Nach den Feststellung des Berufungsgerichts, insbesondere soweit sie sich auf die eingeforderten Gutachten und deren Grundlagen beziehen, ging die - durch Versuche am Kaninchenohr leicht nachzuweisende - Arterienunverträglichkeit des ESTIL weit über die Gefahren hinaus, die die versehentliche intraarterielle Injektion diffenrenter Mittel allgemein mit sich bringt.

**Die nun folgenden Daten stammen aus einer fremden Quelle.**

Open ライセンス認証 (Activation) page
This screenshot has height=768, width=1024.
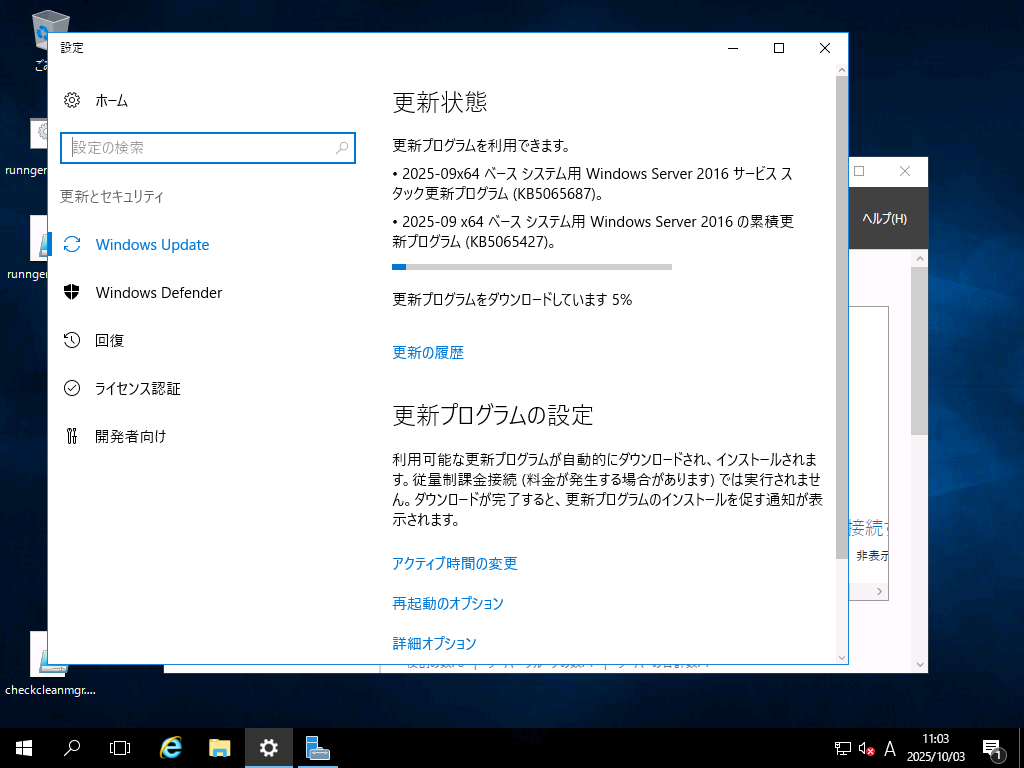(137, 388)
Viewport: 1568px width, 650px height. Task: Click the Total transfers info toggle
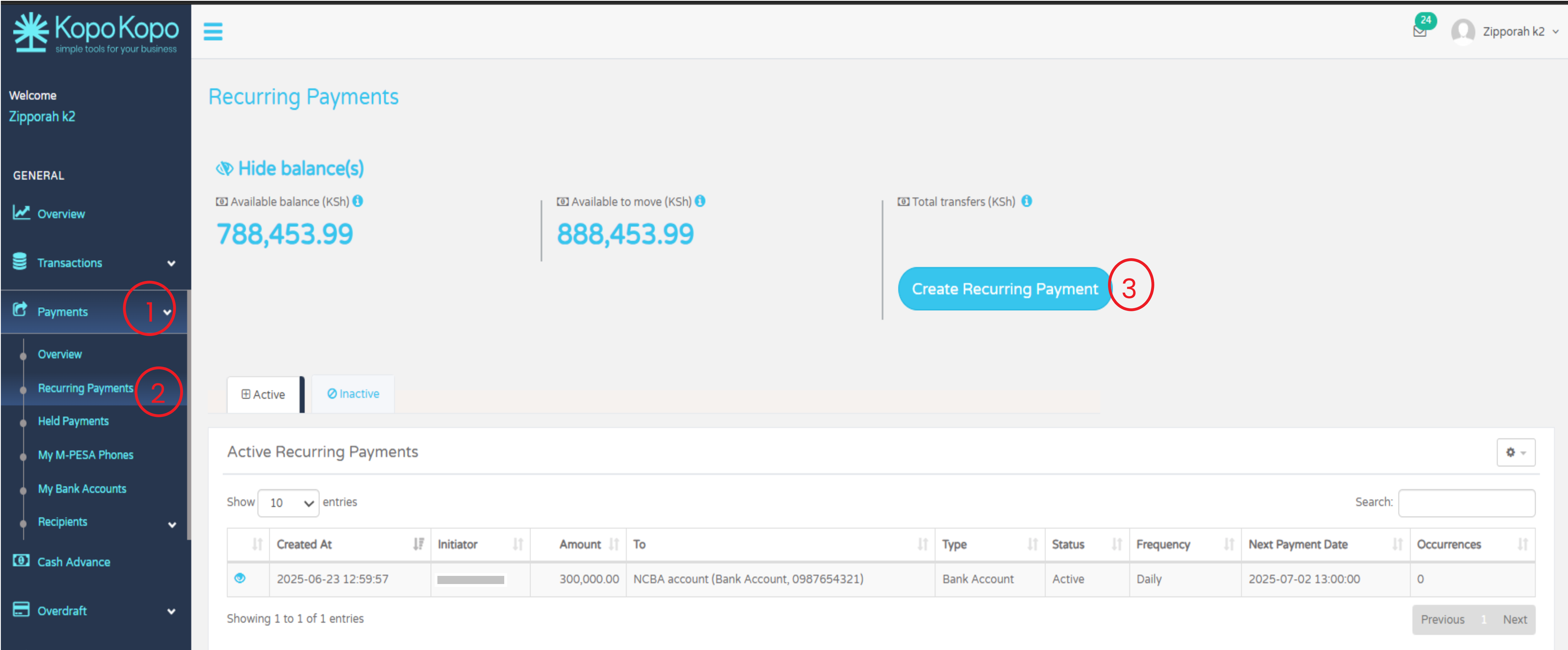[1027, 201]
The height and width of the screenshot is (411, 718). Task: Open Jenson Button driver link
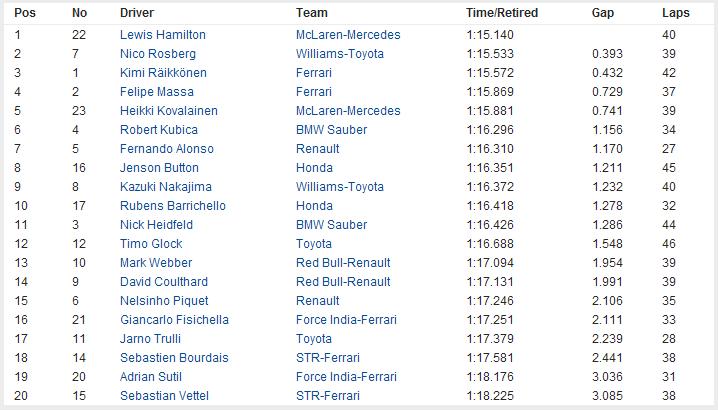click(x=159, y=167)
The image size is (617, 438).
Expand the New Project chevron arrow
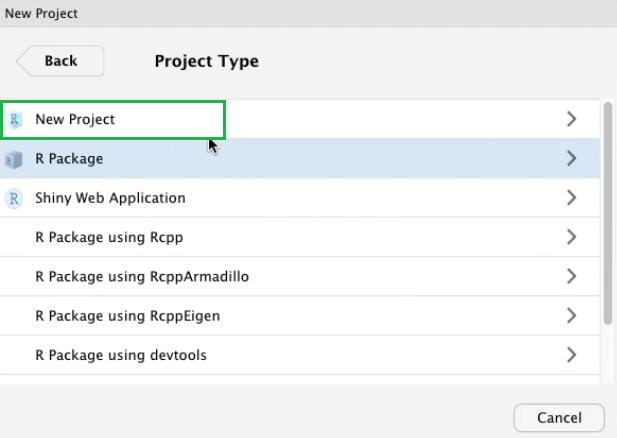(571, 119)
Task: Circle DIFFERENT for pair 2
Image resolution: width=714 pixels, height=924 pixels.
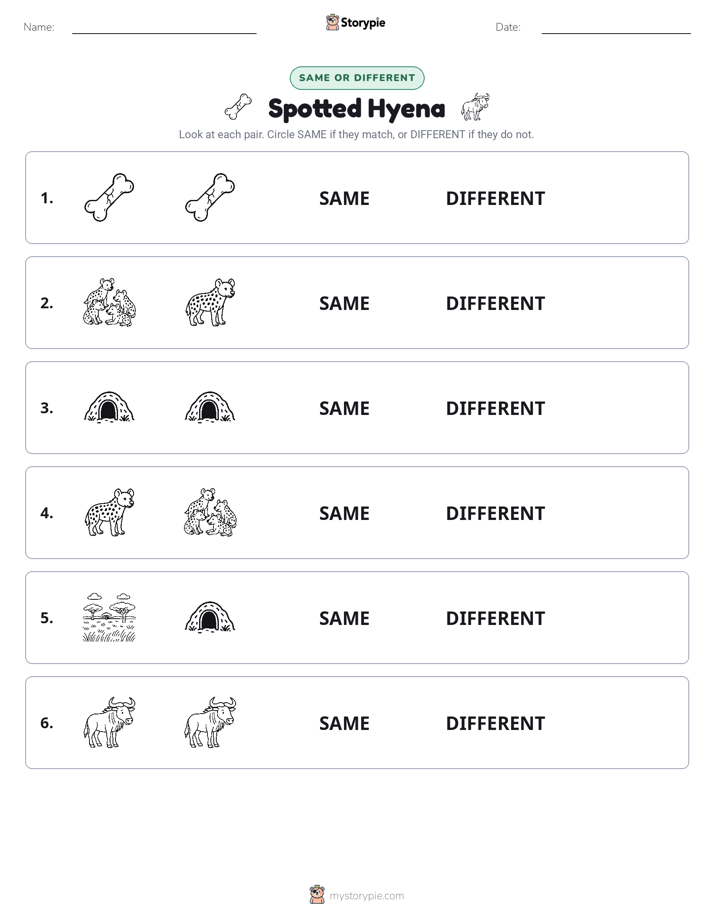Action: pos(495,303)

Daß gleiches auch für wenige andere intravenös zu injizierende Mittel, etwa das später nicht mehr durch Werbung angebotene Presuren, zugetroffen haben mag, ändert nichts daran, daß hier eine besondere Gefahrenquelle vorlag, mit der der anwendende Arzt ohne besonderen Hinweis nicht rechnete. Dies gilt umsomehr, als das Mittel nach der ihm durch die Werbung des Herstellers (Beklagten) zugeteilten Zweckbestimmung vor allem auch für die ambulante Praxis, also für die Hand von Ärzten ohne besondere Fachkenntnisse auf dem Gebiet der Anästhesiologie, in Frage kam. Die Gefahr wurde noch weiter dadurch erhöht, daß Estil als einem raschen Abbau im Organismus unterworfenes Kurznarkosemittel zügig und rasch, also mit großkalibriger Kanüle und unter starken Druck injiziert werden mußte und sollte.
Es ist aus Rechtsgründen nicht zu beanstanden, wenn das Berufungsgericht angesichts dessen meint, daß der Arzt auf den vollen Umfang des mit der Wahl dieses Mittels eingegangenen Risikos habe hingewiesen werden müssen, weil er nur so zu der in besonderem Maße gebotenen größtmöglichen Sorgfalt angehalten und dazu veranlaßt worden wäre, in Zweifelsfällen auf dieses Mittel überhaupt zu verzichten.
aa)
Der Revision kann nicht gefolgt werden, soweit sie unter Hinweis auf das schon dem Tatrichter vorgetragene, von diesem im Einzelnen nicht zum Gegenstand von Feststellungen gemachte statistische Material dartun will, daß andere Narkosemethoden aus anderen Gründen im Schnitt eine noch höhere Zwischenfallsquote aufweisen sollen. Der alte ärztliche Grundsatz, in erster Linie keinen neuen Schaden zu setzen (primum nil nocere) verbietet es, eine bestimmte Zwischenfallsquote von vorneherein in Kauf zu nehmen. Vielmehr gilt es, bei Einwirkungen auf den Patienten, gleich ob sie diagnostischer, anästhetischer oder therapeutischer Art sind, jede erkennbare - vor allem aber eine bereits genau bekannte - Gefahrenquelle auszuschalten, wenn und soweit sie in zumutbarer Weise vermeidbar ist, und zwar auch dann, wenn mit einer Verwirklichung der Gefahr nur in verhältnismäßig seltenen Fällen gerechnet werden muß.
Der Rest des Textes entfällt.